A formação das cidades, especialmente as ocupações irregulares nos grandes centros urbanos, depende da concretização dos direitos fundamentais, dentre eles a REURB.

24/8/2023

O Brasil é, desde a Colônia portuguesa, um país caracterizado por fortes desigualdades econômicas, qualificadas e mantidas pela distribuição de renda desproporcional, com formação de castas e exclusão periférica dos mais carentes. Esse cenário se repete no que se relaciona ao mercado imobiliário urbano, no qual as grandes propriedades se acumulam nas mãos de poucas pessoas.

Importante mencionar que a questão habitacional digna é existente em todo o mundo, pois: “[...] Desde 1970, o crescimento das favelas em todo o hemisfério sul ultrapassou a urbanização propriamente dita... Na Amazônia, uma das fronteiras urbanas que crescem com mais velocidade em todo o mundo, 80% do crescimento das cidades tem-se dado nas favelas, privadas, em sua maior partem de serviços públicos e transporte municipal, tornando assim sinônimos “urbanização” e “favelização” (DAVIS, 2006, p. 27).

A origem da desigualdade se encontra no passado colonial e nas instituições relacionadas à escravidão e, especialmente, a desigual distribuição de terras: “[...] apesar da crescente urbanização e da perda de poder político das elites rurais em muitos países da região, o problema da distribuição de terras não foi resolvido” (OSÓRIO, 2004, p. 17-18).

A história das políticas públicas de habitação no Brasil guarda estreitas relações com o processo de urbanização nacional, originado, especialmente, do êxodo rural iniciado nas primeiras décadas no Século XX, que levou a população do campo às cidades, a partir do início da industrialização

O processo brasileiro de urbanização elevou a demanda por empregos, moradia e serviços públicos. A partir da crise mundial de 1929, passando pela 2ª Guerra Mundial, até o final da década de 1970, “[...] o Brasil foi marcado por um processo de concentração progressiva e acentuada da população em núcleos urbanos” (ROLNIK, 2006, p. 199).

- [SEÇÃO DE DADOS]
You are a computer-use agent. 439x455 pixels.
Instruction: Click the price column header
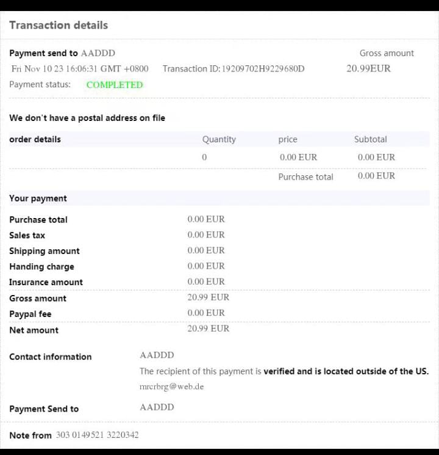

- [DESAFIOS]
1: Segundo o trecho sobre a urbanização brasileira, que porcentagem do crescimento das cidades na Amazônia se deu nas favelas?
2: Escreva a continuação do trecho sobre a urbanização brasileira a partir da última frase apresentada.

- [RESULTADOS POR TAREFA]
1: 80% do crescimento das cidades na Amazônia se deu nas favelas.

2:
Em decorrência do acelerado êxodo rural, foi necessária a formulação e a implantação de políticas de habitação, que, entretanto, não foram capazes de conter a utilização e a construção irregular. Dessa forma, o processo de urbanização ocorrido no Brasil deu-se, notadamente, de maneira informal.

Entre 1950 e a década de 1980, a população pobre dos grandes centros urbanos teve como principal meio de acesso à casa própria o loteamento periférico, todavia, produzidos ilegalmente, por falta de titulação da propriedade e pelo descumprimento das normas urbanísticas (LAGO; RIBEIRO, 1996, p. 43-44).

Esse quadro de informalidade na construção civil teve como resultado imediato uma crise no setor imobiliário privado, bem como demonstrou a inefetividade dos programas habitacionais públicos, tais como o extinto ‘BNH’, incapazes de conter as ocupações e construções irregulares e de prover moradia às camadas mais pobres da população.

No início de 1985, com a redemocratização, o setor habitacional apresentava “[...] baixo desempenho social, alto nível de inadimplência, baixa liquidez do Sistema, movimentos de mutuários organizados nacionalmente”, e a expectativa de que as autoridades resolvessem a crise do Sistema sem penalizar os mutuários (AZEVEDO, 1996, p. 79).

Ocorre que a efetivação dos programas habitacionais continuou frágil e deveras ineficiente, submetida às intempéries da política e, especialmente, da concentração das finanças públicas e de sua gestão no governo central, de maneira que sequer a redemocratização foi capaz de dar concretude aos sistemas habitacionais.

A descontinuidade das ações governamentais, a redução dos investimentos habitacionais, a fragilidade ou ausência de políticas urbana, fundiária e habitacional e a postergação do processo legislativo para aprimorar os instrumentos de intervenção urbana contribuem para manter o conflituoso e desigual quadro urbano (CHAFFUN, 1996, p. 23).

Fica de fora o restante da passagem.